Below, I present the MVVM pattern using the chapter format, section titles defined in the book.

Model-View-ViewModel

UI Design

Intent
Provide a clean separation of concerns between the user interface controls and their logic.

Also Known As
MVVM, M-V-VM and ViewModel

Motivation
Development languages like Visual Basic (1-6), Microsoft Access, .NET Windows Forms, WPF, Silverlight and Windows Phone 7 provide a default experience that leads a developer down the path of dragging controls from a Toolbox to a design surface then writing code in the form's code-behind file. Many software companies and consultants have successfully delivered applications authored using these languages to customers.

As these applications grew in size and scope and were modified over-time, complex maintenance issues began to surface. Some of these issues were limitations of the language; others resulted from the lack of supporting infrastructure like source control or test frameworks.

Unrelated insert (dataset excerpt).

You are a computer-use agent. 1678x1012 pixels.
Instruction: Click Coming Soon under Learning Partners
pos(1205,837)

Some were the result of application logic being located in code-behind files and the resulting tight coupling between the UI form controls and the code-behind that increased the cost to make form modifications.

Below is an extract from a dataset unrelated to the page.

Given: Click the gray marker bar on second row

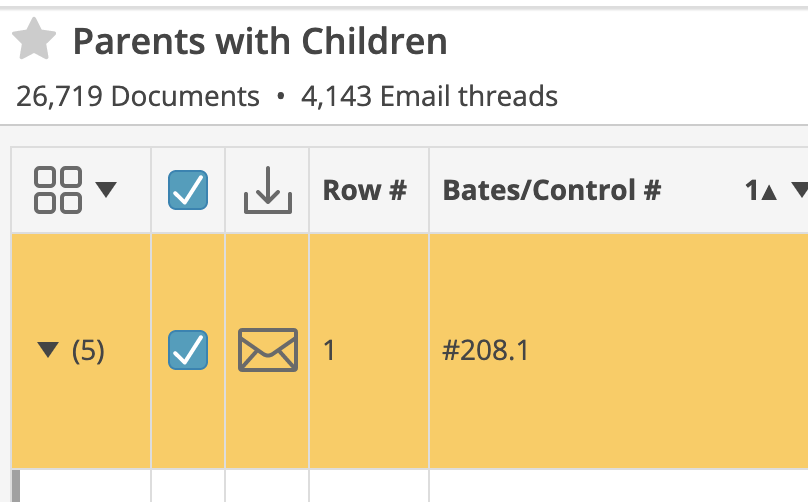Looking at the screenshot, I should 16,486.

The four top reasons for using the MVVM pattern in Microsoft XAML applications are:

  • Provides separation of concerns
  • It is natural pattern for XAML platforms
  • Enables the developer-designer workflow
  • Increases application testability

Customer Maintenance Form Scenario
Let's quickly examine a common scenario found in forms over data applications and see how the MVVM pattern is used.

Our application requires a data entry form that allows a customer entity to be displayed, saved and or deleted.

The MVVM pattern addresses separation of concerns by defining that UI application logic be located in a view model class as opposed to the view's code-behind file. It leverages the rich data binding stack of the XAML platform to expose the view model to the view's UI controls through the view's DataContext property. A by-product of the separation of concerns is the enablement of a clean developer-designer workflow. Designers are now emancipated to modify the UI, change or rename controls to suite their requirements without breaking the application. Application testability has been increased because the view model takes its dependencies in the form interfaces, allowing the view model to be individually tested in isolation.